GLAXOSMITHKLINE’S (GSK) Montrose factory is in the running for a £500 million investment which could create up to 1,000 jobs in the area, it emerged this week.
The site is one of four in the UK currently being assessed by the pharmaceutical company for the potential investment, prompted by a change in legislation which will favourably off-set corporation tax against products developed and patented in this country.
A GSK spokesman said this week said: “As a consequence of that, GSK has said it is actively looking at a potential investment of up to £500 million in the UK.
“If the government brings in that legislation, GSK would look very favourably on investing and Montrose is one of four sites in the UK currently being assessed for this investment.”
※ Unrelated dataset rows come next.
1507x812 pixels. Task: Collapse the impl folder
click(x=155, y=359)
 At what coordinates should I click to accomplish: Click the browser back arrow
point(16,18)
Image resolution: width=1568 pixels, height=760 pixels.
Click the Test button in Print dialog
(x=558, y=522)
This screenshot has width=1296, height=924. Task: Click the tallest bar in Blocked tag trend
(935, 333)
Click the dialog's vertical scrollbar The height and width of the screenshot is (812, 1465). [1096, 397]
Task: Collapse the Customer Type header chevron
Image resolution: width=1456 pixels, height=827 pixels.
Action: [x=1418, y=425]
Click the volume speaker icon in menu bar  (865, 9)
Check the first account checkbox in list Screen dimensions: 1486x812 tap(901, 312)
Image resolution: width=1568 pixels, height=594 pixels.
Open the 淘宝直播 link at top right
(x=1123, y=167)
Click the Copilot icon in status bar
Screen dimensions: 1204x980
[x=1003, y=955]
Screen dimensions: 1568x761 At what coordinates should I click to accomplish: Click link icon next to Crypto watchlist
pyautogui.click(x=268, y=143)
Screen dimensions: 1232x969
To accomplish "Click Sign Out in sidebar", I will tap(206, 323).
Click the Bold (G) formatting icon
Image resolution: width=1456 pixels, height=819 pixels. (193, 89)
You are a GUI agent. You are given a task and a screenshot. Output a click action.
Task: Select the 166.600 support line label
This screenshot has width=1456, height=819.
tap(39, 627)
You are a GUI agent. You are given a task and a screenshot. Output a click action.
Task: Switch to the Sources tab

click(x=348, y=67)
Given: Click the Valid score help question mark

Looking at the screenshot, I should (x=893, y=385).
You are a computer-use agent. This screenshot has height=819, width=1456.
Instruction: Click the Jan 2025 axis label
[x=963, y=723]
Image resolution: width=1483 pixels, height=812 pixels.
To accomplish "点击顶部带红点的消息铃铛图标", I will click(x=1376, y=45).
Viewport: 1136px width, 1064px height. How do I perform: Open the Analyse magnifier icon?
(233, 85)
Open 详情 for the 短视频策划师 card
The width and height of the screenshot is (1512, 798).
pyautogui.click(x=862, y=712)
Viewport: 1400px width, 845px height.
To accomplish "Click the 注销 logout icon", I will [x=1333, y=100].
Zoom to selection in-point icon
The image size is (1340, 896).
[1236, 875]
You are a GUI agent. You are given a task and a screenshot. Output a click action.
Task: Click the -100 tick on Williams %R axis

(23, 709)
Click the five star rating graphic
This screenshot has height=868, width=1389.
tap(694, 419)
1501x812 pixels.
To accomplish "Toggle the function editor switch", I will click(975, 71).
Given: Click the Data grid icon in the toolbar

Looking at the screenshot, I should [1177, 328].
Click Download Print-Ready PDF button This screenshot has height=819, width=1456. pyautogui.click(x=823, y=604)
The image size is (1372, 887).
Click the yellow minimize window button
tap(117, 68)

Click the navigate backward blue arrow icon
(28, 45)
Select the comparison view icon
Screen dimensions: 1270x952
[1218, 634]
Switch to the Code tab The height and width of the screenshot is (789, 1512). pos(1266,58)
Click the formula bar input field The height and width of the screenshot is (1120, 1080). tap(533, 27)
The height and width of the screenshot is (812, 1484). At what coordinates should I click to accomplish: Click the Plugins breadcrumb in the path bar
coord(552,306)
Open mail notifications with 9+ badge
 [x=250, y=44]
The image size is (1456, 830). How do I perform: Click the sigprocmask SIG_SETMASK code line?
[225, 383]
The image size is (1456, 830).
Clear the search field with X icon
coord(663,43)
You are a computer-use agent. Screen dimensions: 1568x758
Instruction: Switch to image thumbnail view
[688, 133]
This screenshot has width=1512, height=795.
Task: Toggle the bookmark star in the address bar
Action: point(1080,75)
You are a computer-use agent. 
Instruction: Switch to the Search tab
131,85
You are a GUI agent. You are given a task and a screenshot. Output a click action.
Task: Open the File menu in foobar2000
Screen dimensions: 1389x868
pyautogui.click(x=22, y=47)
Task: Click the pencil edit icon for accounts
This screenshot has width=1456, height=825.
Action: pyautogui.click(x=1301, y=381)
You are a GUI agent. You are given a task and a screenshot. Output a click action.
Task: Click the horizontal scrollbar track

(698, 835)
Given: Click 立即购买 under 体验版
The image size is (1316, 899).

The manufacture of some of the company’s steroidal products for the treatment of skin conditions has already been reintroduced to the plant to supply another of its divisions. It bought over the dermatological company Steifel in 2009 and the Montrose factory manufactures the active ingredients used in skin treatments for conditions such as eczema.
It is also poised to transfer biomanufacturing of several products to Montrose from one of its factories in India.
The 280 local staff received a ringing endorsement last week from GSK chief executive Andrew Witty during a visit to the factory, who said the plant is now “globally competitive” and that the move is a reflection of its “extraordinary emphasis on efficiency”.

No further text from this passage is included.